Tricandilles/Almodovar

 

 

 - Sous-Titre : Huîtres/Allen...

 

 

Prochainement, c'est à dire prochainement, je vais aller voir le film de woody Allen intitulé "Wonder Weel" je ne sais pas si ce vieux Monsieur à fait quelque chose de mal avec les filles, s'il gruge le fisc ou s'il a les ongles sales dailleurs j'écoute toujours le chanteur bertrand Cantat bref, je vais aller voir un spectacle.

C'est Heure Bleue qui m'a convaincu je me dois de renouveller l'essai voilà longtemps que je n'ai pas vu un des opus du woody, voilà une ou deux années nous étions ressortis d'un Almodovar avec la gueule d'un lapin ayant trouvé un trousseau de clés... absolument rien pigé, on avait perdu nos neuf euros et quelques et regardant autours de nous les autres étaient aux anges, navrant.

Ça me fait penser à tête désolée de Corine lorsque je gobe une huître, à la réflexion de Laurence lorsqu'avec Jean-Bernard on se goinfre avec un BBK de tricandilles à l'ail, toutes ces pénibles tu vois ce que je veux dire les mangeuses de carottes vichy celles qui acceptent de manger de la viande, des oeufs si c'est ultra cuit qui vomissent rien qu'à l'évocation d'un tartare... les difficiles. Attention je ne blâme personne je plains sincèrement ceux qu'on appelle difficile, il passent à côté de saveurs incroyables.

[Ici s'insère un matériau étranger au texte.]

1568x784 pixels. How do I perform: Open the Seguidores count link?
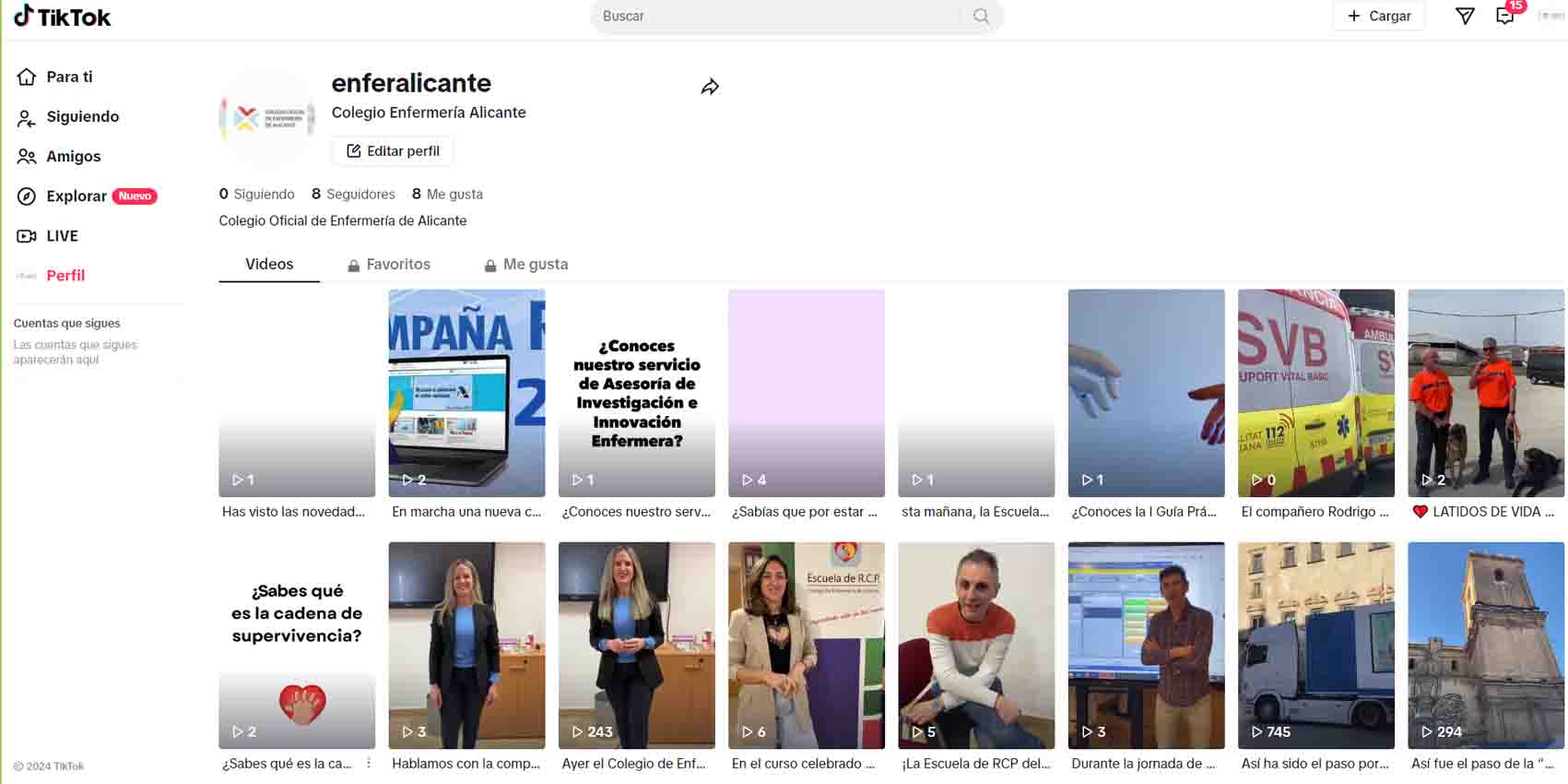pos(353,194)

J'en connais qui restent bloquées sur des idées de l'époque où elles avaient 12 - 15 ans "non, j'ai déjà essayé le foie gras frais vraiment, merci !" Pénible, faut préparer deux ou trois menus + les plans D, E parois F... pénible. *

Prochainement je vais voir "Wonder Weel", en sortant je prendrai un whisky... jusqu'à maintenant je n'ai jamais apprécié les films de woody Allen, le whisky pas plus que la filmographie de Almodovar. Et si j'évoluais et si j'avais le plaisir de me surprendre et d'apprécier, j'aurais l'air (un peu) moins con.

 

 

 

 

* Oui, alors je le sais ce n'est pas bien, j'ai féminisé le paragraphe "pénible" mais que veux-tu dans mon (large) entourage les individus qui laissent sur le bord de leur assiette moules/ail/gras/abats/chou/lardons/baba au rhum/oignons/frites ne sont pas des garçons. Je fais des généralités faciles, dis-tu ? bien sûr que des tonnes de femmes aiment les tripes et les pieds paquets, évidemment.